▶ [Data records]:
_ _ _ _ _

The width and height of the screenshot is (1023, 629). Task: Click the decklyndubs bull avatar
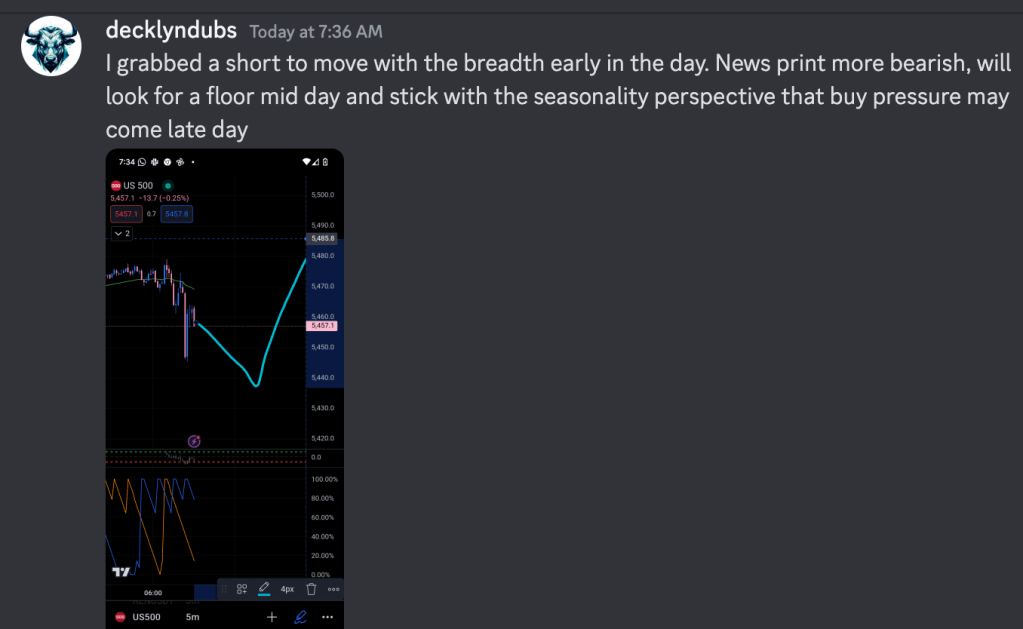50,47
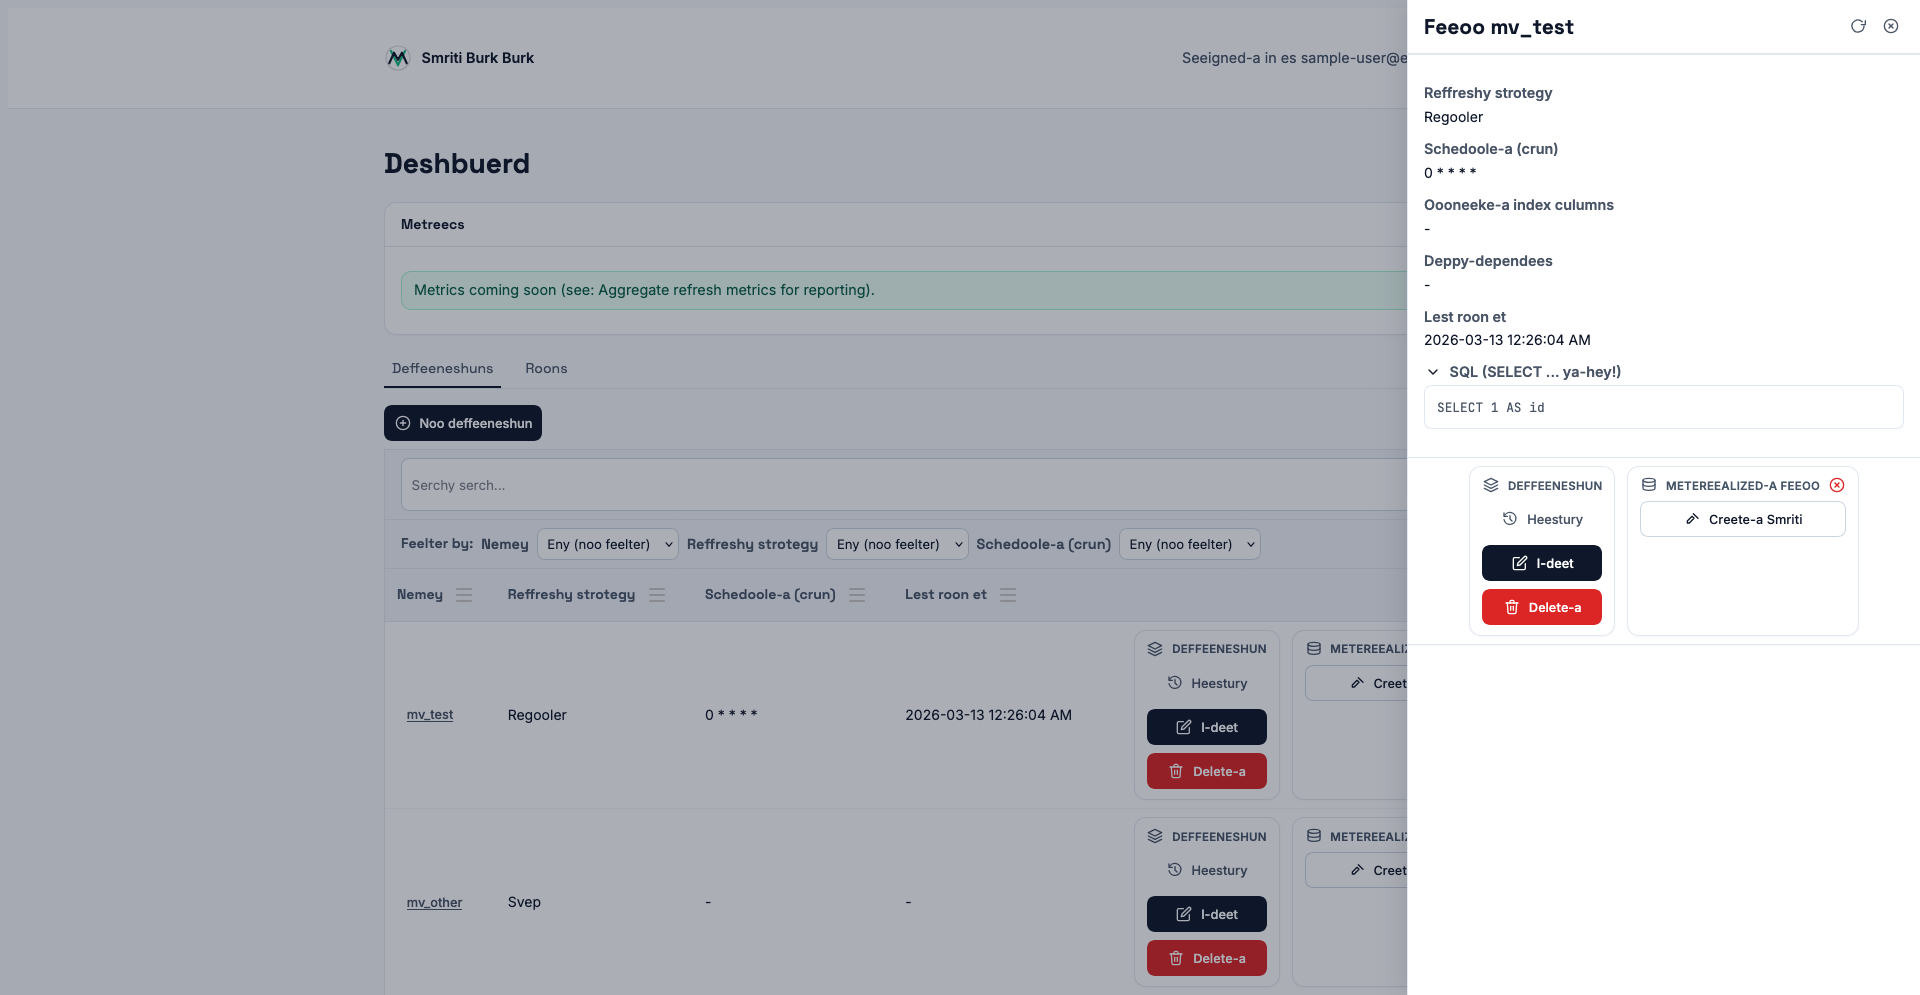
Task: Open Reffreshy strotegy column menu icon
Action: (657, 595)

_ _ _ _ _

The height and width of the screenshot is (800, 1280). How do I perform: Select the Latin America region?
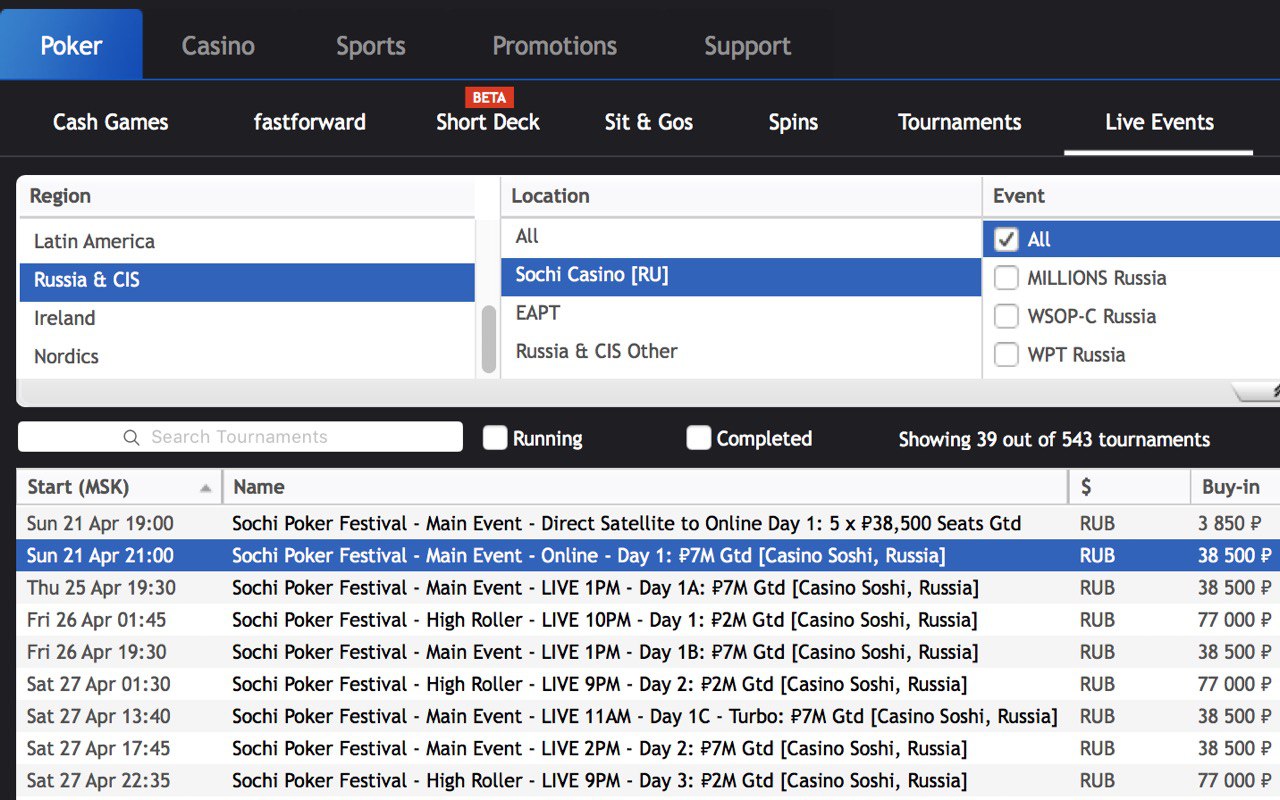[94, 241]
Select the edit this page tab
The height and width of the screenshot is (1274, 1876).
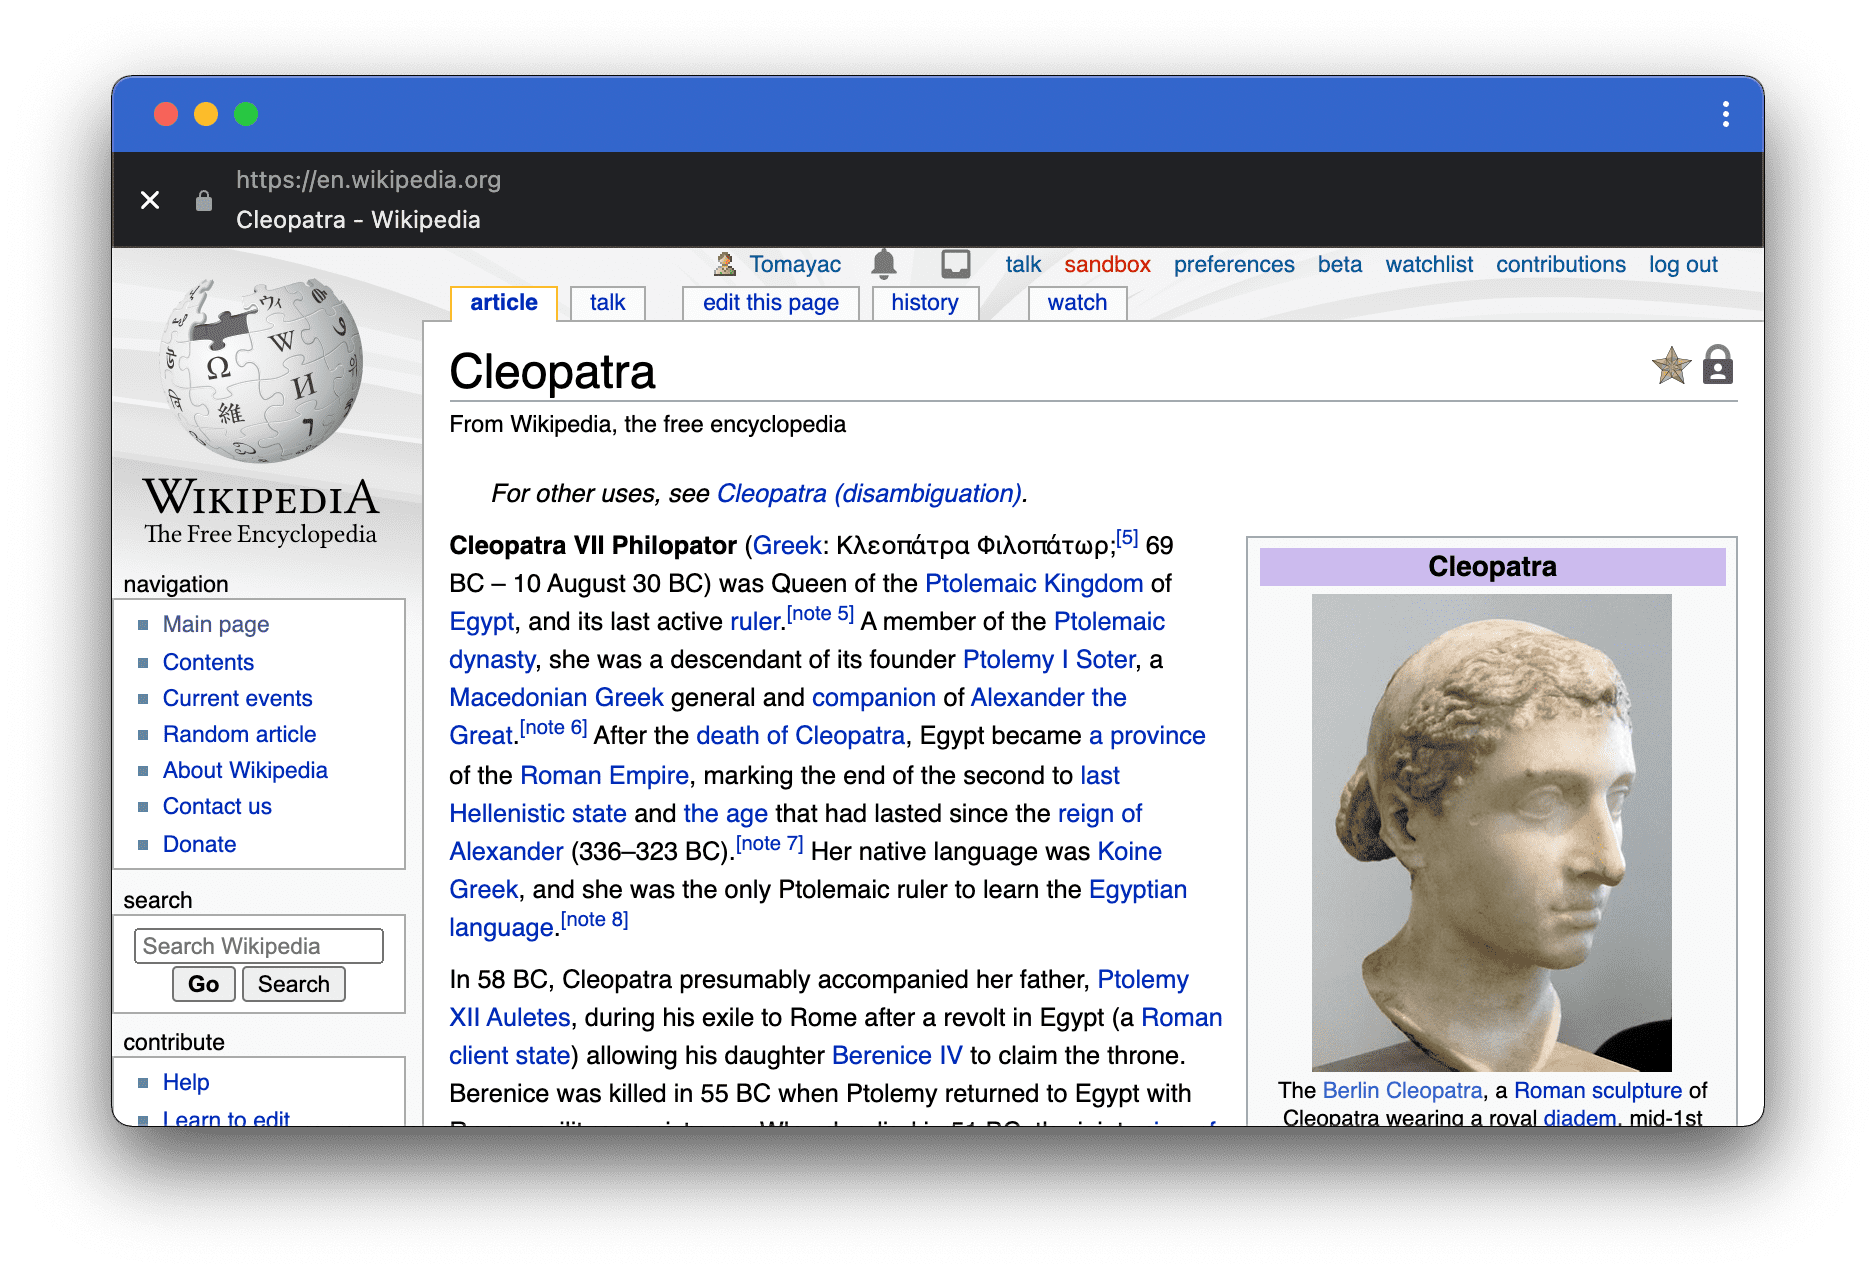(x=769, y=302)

_ _ _ _ _

Reproduce word for word the lines from the one containing "The width and" through the one containing "Action: (657, 595)", omitting the pictures.

The width and height of the screenshot is (1023, 629). Task: Click the decklyndubs bull avatar
50,47
Task: Open Reffreshy strotegy column menu icon
Action: (657, 595)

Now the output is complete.